» Page extract:

------------------------

Escalation Pathways:
-If patients do not respond to IVIG and corticosteroids (persistent fever or ongoing inflammation), escalation to biologic agents is considered
-Tocilizumab (an IL-6 receptor antagonist) is a key biologic, typically given as a single IV dose (8-10 mg/kg)
-Other biologics like anakinra (IL-1 receptor antagonist) or infliximab (TNF-alpha inhibitor) may be used in refractory cases
-The choice of escalation depends on the specific inflammatory profile and clinical response.
Supportive Care:
-Close monitoring of vital signs, fluid balance, and cardiac function
-Pain management and fever control
-Nutritional support
-Anticoagulation may be considered in patients with coronary artery aneurysms or hypercoagulable states
-Prophylactic antibiotics may be indicated based on infection risk.

Complications

Early Complications:
-Cardiogenic shock
-Myocarditis leading to heart failure
-Coronary artery aneurysms and thrombosis
-Acute kidney injury
-Neurological complications (e.g., encephalitis, seizures)
-Gastrointestinal complications (e.g., intussusception, appendicitis)
-Hemophagocytic lymphohistiocytosis (HLH).
Late Complications:
-Coronary artery aneurysms leading to myocardial infarction
-Chronic heart failure
-Arrhythmias
-Long-term neurological deficits
-Persistent inflammation.
Prevention Strategies:
-Early recognition and prompt initiation of appropriate therapy (IVIG, corticosteroids) are crucial
-Careful monitoring for cardiac involvement
-Aggressive management of shock and inflammation
-Consideration of antiplatelet or anticoagulant therapy in cases of coronary artery abnormalities.

Prognosis

Factors Affecting Prognosis:
-Timeliness of diagnosis and treatment
-Severity of initial presentation (e.g., presence of shock, degree of cardiac dysfunction)
-Development of coronary artery aneurysms
-Response to initial therapy and escalation strategies
-Underlying comorbidities.

------------------------

[Stored items]
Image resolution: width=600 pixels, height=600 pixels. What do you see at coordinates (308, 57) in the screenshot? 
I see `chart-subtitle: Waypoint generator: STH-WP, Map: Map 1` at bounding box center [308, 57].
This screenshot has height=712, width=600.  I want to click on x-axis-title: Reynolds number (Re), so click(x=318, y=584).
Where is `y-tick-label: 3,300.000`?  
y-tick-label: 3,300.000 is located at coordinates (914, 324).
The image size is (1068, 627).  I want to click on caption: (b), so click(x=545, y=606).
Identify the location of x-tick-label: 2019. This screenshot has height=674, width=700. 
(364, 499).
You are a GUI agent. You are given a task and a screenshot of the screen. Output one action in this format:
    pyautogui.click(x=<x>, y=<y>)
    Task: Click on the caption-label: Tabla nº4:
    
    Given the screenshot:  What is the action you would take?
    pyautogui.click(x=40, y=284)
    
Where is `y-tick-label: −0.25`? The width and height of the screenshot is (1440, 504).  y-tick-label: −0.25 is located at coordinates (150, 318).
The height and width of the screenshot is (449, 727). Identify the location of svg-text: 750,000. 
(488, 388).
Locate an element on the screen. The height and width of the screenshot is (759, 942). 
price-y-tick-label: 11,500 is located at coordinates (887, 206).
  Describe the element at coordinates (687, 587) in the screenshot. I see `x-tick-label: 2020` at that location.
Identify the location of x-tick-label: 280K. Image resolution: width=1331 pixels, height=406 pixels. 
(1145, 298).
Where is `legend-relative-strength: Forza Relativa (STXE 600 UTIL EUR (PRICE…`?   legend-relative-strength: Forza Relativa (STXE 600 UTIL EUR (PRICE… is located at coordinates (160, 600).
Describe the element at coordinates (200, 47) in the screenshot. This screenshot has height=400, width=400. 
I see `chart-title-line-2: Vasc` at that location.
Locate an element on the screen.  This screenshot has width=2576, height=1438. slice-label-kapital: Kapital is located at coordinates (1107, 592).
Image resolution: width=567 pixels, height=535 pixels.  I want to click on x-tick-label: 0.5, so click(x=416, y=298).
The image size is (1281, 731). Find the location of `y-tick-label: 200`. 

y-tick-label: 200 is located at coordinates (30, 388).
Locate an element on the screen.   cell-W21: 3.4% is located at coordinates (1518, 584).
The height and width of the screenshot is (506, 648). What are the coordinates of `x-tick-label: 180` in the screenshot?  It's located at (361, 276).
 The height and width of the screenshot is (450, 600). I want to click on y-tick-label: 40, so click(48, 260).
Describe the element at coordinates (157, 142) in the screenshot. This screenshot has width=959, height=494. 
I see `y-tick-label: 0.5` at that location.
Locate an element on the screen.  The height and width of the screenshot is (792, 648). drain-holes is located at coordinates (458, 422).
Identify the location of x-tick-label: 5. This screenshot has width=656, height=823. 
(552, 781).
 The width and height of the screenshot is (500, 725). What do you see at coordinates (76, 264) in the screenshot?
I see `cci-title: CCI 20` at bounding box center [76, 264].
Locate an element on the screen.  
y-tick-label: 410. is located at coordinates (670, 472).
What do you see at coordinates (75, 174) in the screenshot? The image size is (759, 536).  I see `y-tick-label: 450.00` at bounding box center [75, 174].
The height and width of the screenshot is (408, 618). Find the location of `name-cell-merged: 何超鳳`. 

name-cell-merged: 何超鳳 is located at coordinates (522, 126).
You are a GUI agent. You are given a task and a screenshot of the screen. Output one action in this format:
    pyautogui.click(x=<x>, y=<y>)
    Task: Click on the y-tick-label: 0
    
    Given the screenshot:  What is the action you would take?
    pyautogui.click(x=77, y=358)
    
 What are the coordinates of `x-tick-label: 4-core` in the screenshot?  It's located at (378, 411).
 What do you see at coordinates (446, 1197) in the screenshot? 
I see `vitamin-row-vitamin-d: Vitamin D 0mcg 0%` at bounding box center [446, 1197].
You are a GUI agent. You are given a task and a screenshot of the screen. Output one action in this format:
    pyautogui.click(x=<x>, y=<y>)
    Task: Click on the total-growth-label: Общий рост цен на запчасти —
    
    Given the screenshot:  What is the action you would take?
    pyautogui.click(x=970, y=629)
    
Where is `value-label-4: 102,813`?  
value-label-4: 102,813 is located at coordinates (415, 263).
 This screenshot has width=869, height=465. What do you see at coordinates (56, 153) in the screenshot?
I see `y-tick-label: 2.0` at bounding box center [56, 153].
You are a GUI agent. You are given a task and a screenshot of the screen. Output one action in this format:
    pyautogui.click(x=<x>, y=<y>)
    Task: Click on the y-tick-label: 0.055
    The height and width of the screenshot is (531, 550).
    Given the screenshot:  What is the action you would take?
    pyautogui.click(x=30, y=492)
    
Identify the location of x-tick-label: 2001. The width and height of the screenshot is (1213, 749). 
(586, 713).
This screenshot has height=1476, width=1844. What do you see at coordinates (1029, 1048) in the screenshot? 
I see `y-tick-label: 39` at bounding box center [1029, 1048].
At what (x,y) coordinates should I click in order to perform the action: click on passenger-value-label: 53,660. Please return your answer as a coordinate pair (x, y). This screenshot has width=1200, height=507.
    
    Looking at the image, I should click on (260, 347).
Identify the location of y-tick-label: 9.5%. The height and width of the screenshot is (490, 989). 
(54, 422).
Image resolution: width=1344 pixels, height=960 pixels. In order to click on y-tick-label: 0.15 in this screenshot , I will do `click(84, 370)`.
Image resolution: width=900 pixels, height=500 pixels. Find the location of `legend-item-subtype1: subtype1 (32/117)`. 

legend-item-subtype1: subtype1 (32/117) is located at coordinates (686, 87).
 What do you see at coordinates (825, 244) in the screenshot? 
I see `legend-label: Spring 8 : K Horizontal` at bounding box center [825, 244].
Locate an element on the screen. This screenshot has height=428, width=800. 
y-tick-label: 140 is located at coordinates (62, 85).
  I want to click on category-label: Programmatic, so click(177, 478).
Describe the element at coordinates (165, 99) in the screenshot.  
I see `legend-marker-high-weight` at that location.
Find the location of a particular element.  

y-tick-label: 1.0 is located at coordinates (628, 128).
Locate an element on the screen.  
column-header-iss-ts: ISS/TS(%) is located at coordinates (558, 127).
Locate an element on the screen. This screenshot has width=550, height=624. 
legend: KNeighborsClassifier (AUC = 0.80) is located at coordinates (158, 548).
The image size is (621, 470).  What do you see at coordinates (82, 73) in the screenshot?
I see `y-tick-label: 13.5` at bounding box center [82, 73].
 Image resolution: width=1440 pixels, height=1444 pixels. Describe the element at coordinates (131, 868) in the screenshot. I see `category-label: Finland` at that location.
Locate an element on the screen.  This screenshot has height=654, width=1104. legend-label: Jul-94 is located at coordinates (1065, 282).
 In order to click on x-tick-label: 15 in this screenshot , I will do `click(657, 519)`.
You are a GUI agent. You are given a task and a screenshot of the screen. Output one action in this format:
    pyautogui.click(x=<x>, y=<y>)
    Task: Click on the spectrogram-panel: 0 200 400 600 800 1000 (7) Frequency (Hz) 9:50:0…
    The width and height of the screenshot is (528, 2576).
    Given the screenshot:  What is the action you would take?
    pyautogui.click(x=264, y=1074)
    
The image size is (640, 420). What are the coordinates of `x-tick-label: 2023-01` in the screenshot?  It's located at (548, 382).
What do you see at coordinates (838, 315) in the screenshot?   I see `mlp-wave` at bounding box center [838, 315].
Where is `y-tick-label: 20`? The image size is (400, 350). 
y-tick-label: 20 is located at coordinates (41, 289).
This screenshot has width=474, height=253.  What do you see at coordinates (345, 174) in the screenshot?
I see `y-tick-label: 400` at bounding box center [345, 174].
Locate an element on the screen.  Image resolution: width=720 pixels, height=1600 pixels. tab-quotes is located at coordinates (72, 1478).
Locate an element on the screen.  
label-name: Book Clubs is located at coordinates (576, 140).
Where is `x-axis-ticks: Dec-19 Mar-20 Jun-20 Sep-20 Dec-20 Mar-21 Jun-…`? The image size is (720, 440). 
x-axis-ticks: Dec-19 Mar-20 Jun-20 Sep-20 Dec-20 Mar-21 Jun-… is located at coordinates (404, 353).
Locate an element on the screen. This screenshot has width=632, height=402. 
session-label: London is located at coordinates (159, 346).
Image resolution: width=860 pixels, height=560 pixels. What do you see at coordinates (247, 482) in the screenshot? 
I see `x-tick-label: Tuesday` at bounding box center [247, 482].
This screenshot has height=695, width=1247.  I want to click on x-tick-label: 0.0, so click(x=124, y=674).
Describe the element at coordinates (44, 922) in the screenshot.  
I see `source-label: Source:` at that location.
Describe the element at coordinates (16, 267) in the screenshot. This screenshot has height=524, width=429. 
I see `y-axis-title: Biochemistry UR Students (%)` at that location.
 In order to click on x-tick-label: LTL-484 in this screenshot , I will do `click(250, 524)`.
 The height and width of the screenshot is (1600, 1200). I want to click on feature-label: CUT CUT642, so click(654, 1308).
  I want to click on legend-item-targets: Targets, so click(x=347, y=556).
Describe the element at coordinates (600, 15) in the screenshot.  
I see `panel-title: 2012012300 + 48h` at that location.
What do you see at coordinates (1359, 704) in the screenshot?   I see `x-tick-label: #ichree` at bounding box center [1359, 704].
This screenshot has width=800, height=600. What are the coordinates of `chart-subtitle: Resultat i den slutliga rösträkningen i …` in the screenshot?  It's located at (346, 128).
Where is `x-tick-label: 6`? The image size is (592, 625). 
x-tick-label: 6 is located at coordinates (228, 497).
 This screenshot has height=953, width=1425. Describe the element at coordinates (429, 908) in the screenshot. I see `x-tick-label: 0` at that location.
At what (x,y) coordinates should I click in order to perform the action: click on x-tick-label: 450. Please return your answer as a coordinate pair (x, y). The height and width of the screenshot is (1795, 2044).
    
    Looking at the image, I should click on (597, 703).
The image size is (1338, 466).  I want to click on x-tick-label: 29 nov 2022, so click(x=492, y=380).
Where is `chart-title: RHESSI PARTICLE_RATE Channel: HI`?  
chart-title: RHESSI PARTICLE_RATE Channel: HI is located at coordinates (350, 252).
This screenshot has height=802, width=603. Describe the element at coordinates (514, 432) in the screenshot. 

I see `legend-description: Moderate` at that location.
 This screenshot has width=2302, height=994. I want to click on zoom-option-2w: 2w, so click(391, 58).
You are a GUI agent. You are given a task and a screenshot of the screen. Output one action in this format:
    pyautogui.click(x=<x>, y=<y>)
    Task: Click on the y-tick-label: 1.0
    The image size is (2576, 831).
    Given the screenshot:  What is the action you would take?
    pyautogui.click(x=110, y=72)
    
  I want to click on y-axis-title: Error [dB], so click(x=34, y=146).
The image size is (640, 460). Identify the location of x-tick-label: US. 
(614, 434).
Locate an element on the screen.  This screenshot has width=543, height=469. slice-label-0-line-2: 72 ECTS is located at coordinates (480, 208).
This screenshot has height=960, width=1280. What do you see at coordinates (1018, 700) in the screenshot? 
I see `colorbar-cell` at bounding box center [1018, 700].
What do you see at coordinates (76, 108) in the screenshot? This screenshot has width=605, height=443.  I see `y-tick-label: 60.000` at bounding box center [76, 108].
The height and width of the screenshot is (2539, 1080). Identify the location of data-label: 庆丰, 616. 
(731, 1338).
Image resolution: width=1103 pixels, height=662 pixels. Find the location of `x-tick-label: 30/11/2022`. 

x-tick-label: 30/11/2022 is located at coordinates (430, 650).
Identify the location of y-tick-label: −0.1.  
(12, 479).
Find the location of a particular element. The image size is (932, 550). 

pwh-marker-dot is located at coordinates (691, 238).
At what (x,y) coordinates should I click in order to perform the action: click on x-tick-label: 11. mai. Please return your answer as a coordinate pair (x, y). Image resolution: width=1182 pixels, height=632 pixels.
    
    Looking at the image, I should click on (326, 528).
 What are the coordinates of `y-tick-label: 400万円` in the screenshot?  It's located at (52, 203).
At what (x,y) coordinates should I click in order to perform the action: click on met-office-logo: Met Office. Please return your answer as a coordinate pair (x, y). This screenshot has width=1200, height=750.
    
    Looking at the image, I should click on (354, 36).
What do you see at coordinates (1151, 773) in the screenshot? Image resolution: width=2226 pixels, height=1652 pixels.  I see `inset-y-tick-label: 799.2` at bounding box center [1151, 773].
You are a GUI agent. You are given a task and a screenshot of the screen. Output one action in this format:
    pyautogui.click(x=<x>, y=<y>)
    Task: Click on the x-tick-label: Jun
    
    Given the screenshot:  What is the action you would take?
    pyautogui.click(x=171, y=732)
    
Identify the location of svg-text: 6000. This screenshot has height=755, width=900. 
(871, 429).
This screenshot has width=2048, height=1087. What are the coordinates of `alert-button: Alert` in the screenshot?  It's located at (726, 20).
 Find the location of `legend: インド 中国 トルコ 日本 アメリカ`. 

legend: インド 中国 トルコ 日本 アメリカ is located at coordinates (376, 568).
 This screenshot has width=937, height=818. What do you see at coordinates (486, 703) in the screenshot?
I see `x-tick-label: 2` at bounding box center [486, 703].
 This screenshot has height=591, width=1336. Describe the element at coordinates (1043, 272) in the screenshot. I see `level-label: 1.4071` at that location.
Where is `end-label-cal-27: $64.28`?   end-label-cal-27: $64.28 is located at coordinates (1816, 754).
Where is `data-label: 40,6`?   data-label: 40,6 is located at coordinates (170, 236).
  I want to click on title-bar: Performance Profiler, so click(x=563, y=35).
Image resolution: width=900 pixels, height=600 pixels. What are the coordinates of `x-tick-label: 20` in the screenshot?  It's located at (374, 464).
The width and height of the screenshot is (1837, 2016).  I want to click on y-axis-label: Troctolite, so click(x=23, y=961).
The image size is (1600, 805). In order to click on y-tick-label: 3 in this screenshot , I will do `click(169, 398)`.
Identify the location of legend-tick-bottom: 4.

------------------------

» Your task: Write the next part of the page extract on treatment, complications, and prognosis, starting right after its last line. The records are not needed for this.

» Result:
Outcomes:
-Most children with MIS-C recover fully with appropriate treatment
-However, a significant proportion may develop long-term cardiac complications
-Mortality rates are low but present, emphasizing the severity of the condition
-Long-term follow-up is essential for all survivors.
Follow Up:
-Regular clinical review with a cardiologist
-Serial echocardiograms to monitor for coronary artery abnormalities
-ECG monitoring
-Assessment for neurological and developmental sequelae
-Patients with coronary artery aneurysms require lifelong cardiology follow-up and potentially antiplatelet/anticoagulant therapy.

Key Points

Exam Focus:
-MIS-C is a post-infectious hyperinflammatory syndrome
-Differentiate from Kawasaki disease
-IVIG is first-line
-steroids are often second-line or adjuvant
-Escalation to biologics like tocilizumab is for refractory cases
-Cardiac involvement is a major concern.
Clinical Pearls:
-Maintain a high index of suspicion in febrile children with multi-system involvement following a viral illness
-Echocardiography is vital for assessing cardiac status and coronary arteries
-Escalation pathways are guided by clinical response and inflammatory markers.
Common Mistakes:
-Delaying diagnosis due to atypical presentation
-Underestimating cardiac involvement
-Inappropriate escalation of therapy without considering standard first-line treatments
-Failing to follow up long-term cardiac sequelae.